Heinz Keim aus Dietzenbach hatte bereits Anfang Dezember das Rezept für die Inkontinenzhilfen nach Fulda geschickt. Danach passierte nichts. Über die teure Service-Hotline erreichte der 66-Jährige niemanden, hing dafür minutenlang in Warteschleifen.
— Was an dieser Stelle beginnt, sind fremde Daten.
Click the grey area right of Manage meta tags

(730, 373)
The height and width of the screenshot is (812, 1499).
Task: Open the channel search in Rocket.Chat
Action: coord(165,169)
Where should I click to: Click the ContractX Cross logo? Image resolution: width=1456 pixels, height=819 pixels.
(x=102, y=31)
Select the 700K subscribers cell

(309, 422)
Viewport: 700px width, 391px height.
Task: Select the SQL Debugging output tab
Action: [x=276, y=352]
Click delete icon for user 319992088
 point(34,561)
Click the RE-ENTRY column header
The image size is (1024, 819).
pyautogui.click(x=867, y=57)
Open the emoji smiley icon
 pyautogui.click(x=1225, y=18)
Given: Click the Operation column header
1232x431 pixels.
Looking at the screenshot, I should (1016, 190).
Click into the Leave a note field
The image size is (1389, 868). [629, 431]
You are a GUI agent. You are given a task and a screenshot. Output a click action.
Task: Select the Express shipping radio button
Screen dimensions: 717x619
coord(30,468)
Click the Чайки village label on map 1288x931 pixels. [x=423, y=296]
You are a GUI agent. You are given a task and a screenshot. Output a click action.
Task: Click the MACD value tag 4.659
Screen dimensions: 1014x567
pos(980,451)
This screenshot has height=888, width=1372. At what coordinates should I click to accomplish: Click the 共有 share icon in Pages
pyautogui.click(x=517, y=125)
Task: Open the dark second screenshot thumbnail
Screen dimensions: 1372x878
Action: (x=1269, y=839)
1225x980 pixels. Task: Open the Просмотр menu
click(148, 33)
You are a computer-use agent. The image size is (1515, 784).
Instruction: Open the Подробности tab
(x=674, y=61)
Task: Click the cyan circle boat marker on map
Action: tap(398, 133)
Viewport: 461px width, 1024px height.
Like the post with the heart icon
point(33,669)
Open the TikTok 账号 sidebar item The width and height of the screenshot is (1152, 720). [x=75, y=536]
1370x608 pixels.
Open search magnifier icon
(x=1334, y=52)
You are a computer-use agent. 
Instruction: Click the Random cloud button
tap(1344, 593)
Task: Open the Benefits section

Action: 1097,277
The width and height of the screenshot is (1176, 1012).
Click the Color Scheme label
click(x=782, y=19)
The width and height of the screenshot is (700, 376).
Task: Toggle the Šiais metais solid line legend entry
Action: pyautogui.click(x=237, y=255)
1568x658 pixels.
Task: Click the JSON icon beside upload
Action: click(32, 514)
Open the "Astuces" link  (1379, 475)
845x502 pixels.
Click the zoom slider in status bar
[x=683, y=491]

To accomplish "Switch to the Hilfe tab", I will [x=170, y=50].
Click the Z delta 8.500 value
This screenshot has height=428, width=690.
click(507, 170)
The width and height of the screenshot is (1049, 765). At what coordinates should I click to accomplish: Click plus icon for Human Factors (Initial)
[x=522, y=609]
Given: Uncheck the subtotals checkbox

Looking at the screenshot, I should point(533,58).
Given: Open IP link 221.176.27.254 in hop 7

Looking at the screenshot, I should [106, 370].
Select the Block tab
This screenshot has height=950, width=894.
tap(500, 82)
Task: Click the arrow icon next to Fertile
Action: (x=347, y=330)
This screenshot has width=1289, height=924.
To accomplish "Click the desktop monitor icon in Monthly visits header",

Da Keim aber die Einlagen dringend benötigte, rief er die AOK an. Die antwortete, er solle sich die Sachen in der Apotheke vor Ort besorgen. "Was soll das?", fragt Keim. Ralf Metzger von der AOK Hessen hat zunächst einmal entschuldigende Worte parat, spricht von Einzelfällen und Anfangsschwierigkeiten. "Wir werden aber mit unserem Vertragspartner noch einmal sprechen", sagt er und erklärt die Hintergründe des Verfahrens. Es sei politisch so gewollt, dass die Krankenkassen unter anderem für die Versorgung mit Inkontinenzartikeln feste Vertragspartner finden müssen. Ziel ist es, "die Qualität und Wirtschaftlichkeit zu verbessern und damit zu einem dauerhaften leistungsfähigen Gesundheitswesen beizutragen", erklärt der AOK-Sprecher. "Das ist dieser absolute Sparwahn, der auf den Rücken der Patienten ausgetragen wird", sagt der Dietzenbacher Apotheker Richard Graf und spricht damit für viele seiner Kollegen. Er hat die Probleme kommen sehen. "Die Firmen können doch den Ansturm kaum bewältigen, und die Logistik funktioniert noch nicht", sagt Graf. Er sieht in dem ganzen Verfahren noch einen entscheidenden Nachteil. "Wenn Kunden eine bessere Qualität haben wollen, konnten sie früher einfach draufzahlen. Das ist jetzt nicht mehr möglich", so der Apotheker. Für Heinz Keim ist die ganze Angelegenheit vorerst erledigt. Nach der EXTRA-TIPP-Anfrage reagierten AOK und Mako sofort. Keine 24 Stunden später klingelte es bei dem Dietzenbacher an der Haustür: Das Paket war da.